* TEXT BLOCK *
•••••

Getting Your Daily Dose Of Hi-Fi

For sure on a blog for us "men of a certain age" you could think a post about Hi-Fi to be about the value of a High Fiber Diet. But this is about the good old Hi-Fi we talked about in college--the all important High Fidelity sound system. Need a refresher on what qualifies as high fidelity?

Seems the kids-these-days are discovering what we've known for a long time: headphones are a great way to enjoy high fidelity without busting the bank account. Of course their main criteria for choosing a pair seems to be about celebrity rather than quality. Now let me clearly admit I've yet to put on a pair of "Beats" (although I would be happy to give them a go, if the good Dr. Dre would like to send me a a trial pair.

For me almost all of my music listening these days is done through headphones. When I'm in the car the radio is always on NPR, if it's on at all. Headphones give me the ability to sit anywhere in any room and still get a great listening experience.

I have three sets of phones: Sony MDR-7506, Sennheiser HD 280 Pro, and Grado SR80i. Although I like them all, my favorites are the Grados. The are the only open concept of the three, which works great for me. Being open gives a sense of actually hearing the music in the room so to speak as opposed to in my head. Also, by being open I can hear my Amazing-Missus when she is reminding me to take out the trash. Being present is important.

•••••

* SOURCE DATA *
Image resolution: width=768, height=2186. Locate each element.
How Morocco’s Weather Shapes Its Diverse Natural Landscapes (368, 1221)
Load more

•••••

* EXERCISES TO COMPLETE *
A) In the headphone post, which of the three pairs does the writer like best?
B) Copy from the headphone post word for word, starting with "Seems the kids-these-days" and going on through "a trial pair.".
C) Write what comes next in the headphone post, picking up right after its last sentence.
The listing is separate material and has nothing to do with the headphone post.

* ANSWERS TO THE EXERCISES *
A) The Grado SR80i headphones.

B)
Seems the kids-these-days are discovering what we've known for a long time: headphones are a great way to enjoy high fidelity without busting the bank account. Of course their main criteria for choosing a pair seems to be about celebrity rather than quality. Now let me clearly admit I've yet to put on a pair of "Beats" (although I would be happy to give them a go, if the good Dr. Dre would like to send me a a trial pair.

C)
I won't give you a full review here, you'll do your own research and believe me there are plenty of great reviews out there for the Grados. Click for reviews.

I do want to point out though that Grados do a superb job across all frequencies whereas so many of the newer phones seem to want to accentuate the bass like the subwoofer-heavy systems out there today. Also I love the fact that they are an old family-owned company and the phones are built in Brooklyn, New York.

When you give in and buy those Grados, be sure to give them a workout with some headphone worthy songs like these:

Chicago -- 25 or 6 to 4

Steppenwolf -- Magic Carpet Ride

Santana -- Black Magic Woman

Ray Charles & Nora Jones -- Here We Go Again

Crosby, Stills & Nash -- Suite: Judy Blue Eyes

Blood, Sweat & Tears -- God Bless The Child

The Beatles -- While My Guitar Gently Weeps

So what are your favorite tunes for listening through a great pair of phones? Feel free to take a stand for your favorite headphones.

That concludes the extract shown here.